PLEASE NOTE: Southern Shores voters will be voting at the Kitty Hawk Elementary School for the first time, not at the Kern Pitts Center next to Town Hall. The Beacon will remind you of this polling place change again.


North Carolina’s COVID-19 trends have worsened this month, with hospitalizations since Oct. 6 topping 1,000, and daily cases reaching levels not seen since a peak in July.

The new case reports on Oct. 9 and Oct. 10, for example, totaled 2,034 and 2,321, respectively.

The positivity rate, on a daily basis, has ranged in October between 5 and 8 percent.

“This worsening of our trends is concerning,” Dr. Cohen said at yesterday’s briefing, “and we need to do all we can to turn those trends around. We do not want to have to go backwards.”

These increases have occurred since Governor Roy Cooper reduced restrictions Oct. 2 on amusement parks, movie theaters, and other indoor and outdoor venues—including outdoor bars—allowing them to operate at limited capacity and with other precautions, such as social distancing, in effect.

But Dr. Cohen said yesterday that no particular setting, such as a bar or restaurant, is responsible for the increased cases and hospitalizations and for the virus’s spread.

Instead, she referred, as she did two weeks ago, to people “letting down their guard” and not taking the obvious measures to reduce the risk of COVID-19 transmission.

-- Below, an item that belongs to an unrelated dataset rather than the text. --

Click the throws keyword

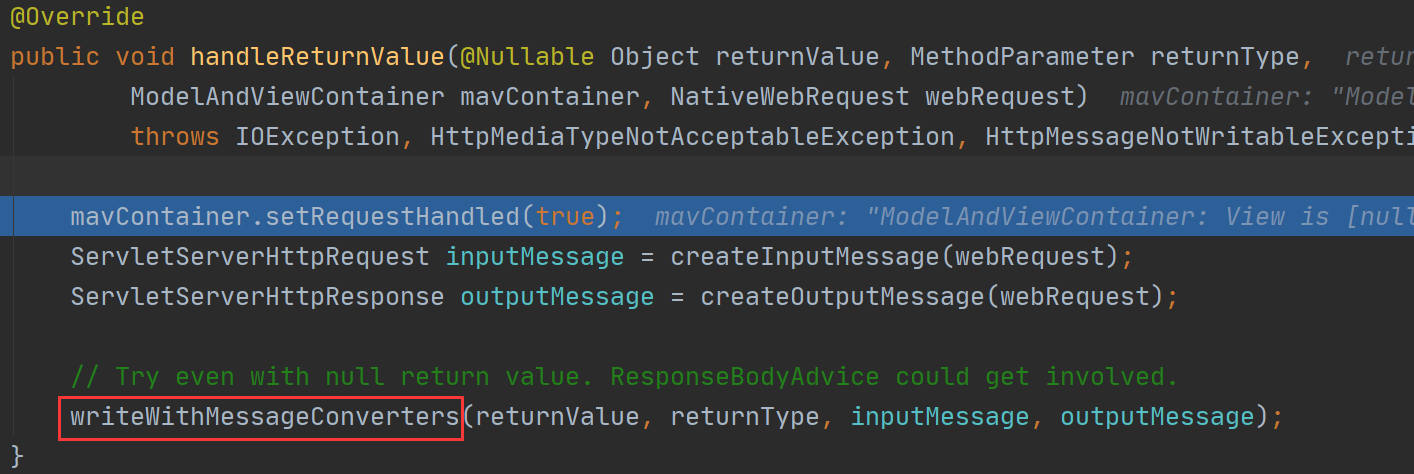174,136
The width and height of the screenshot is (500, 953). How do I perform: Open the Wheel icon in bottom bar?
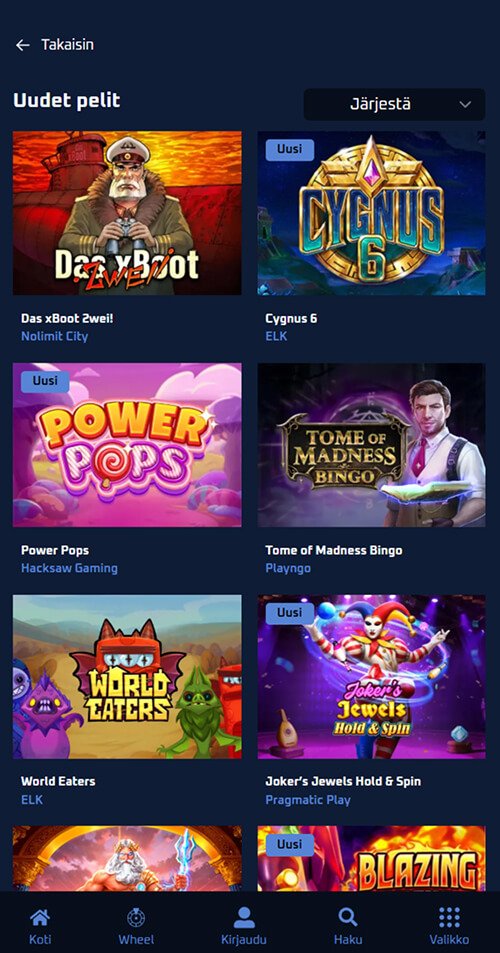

“Where before I could pinpoint maybe a certain thing here or there,” Dr. Cohen said, “what we’re seeing now is this virus is everywhere. There’s no single place, no single age, no single location, which means we have to make sure we’re being vigilant across the board.”

The Secretary did note, however, as she and the Governor have at many other briefings, that indoor activities, including indoor restaurant dining, are considered more high-risk for the virus’s spread than outdoor activities. Outdoors, the airborne particles emitted in the breath of infected people disperse more readily.

(You also may have heard that the ultraviolet radiation of the sun kills the virus, but it is only the UVC type of radiation, which has the shortest wavelength and the highest energy, that can act as a disinfectant, according to scientific reports. Nearly all of the UV radiation that reaches Earth is type UVA; most UVB and all of UVC are absorbed by the ozone lawyer, according to the U.S. Centers for Disease Control and Prevention.)

“We want to encourage restaurants to do the right thing so we don’t have to roll backwards,” said Lynn Minges, director of the N.C. Restaurant and Lodging Assn.

“We’d encourage customers who’ve been exposed to COVID-19 not to come into restaurants, for everyone to wear face coverings and practice social distancing. If we don’t, I’m concerned we may see a regression.”

As of yesterday, according to the N.C. Dept. of Health and Human Services’ dashboard, 1,103 people were hospitalized with COVID-19, and 3,816 people had died.

Out of 3,437,598 COVID-19 diagnostic tests done, 234,481 (or 6.8 percent) have been positive.

[UPDATE: The NCDHHS dashboard today displays two new figures: 1. newly reported cases, so you no longer have to subtract yesterday’s reported cases from today’s cases to figure out the 24-hour increase; and 2. the daily percent positive, so you no longer have to divide today’s new-case total by the number of tests performed, which you can only derive by subtracting today’s total tests from yesterday’s total tests. But we like math and do not trust other people’s calculations, so we will continue to do our own subtraction and division. Today, for example, we find the daily positive rate to be 8.6 percent, not 6.6 percent, as the NCDHHS reports.]

Locally, the DCDHHS dashboard reported yesterday that a total of 599 people have tested positive for COVID-19, 327 Dare County residents and 272 nonresidents.

Dr. Sheila Davies said in her Tuesday COVID-19 update that there are 19 active cases, including one person who has been hospitalized for weeks with “complications” associated with the virus.

Dr. Davies’s analysis yesterday continued to show that direct contact with infected family members or other close contacts is the predominant means by which COVID-19 is being acquired in Dare County.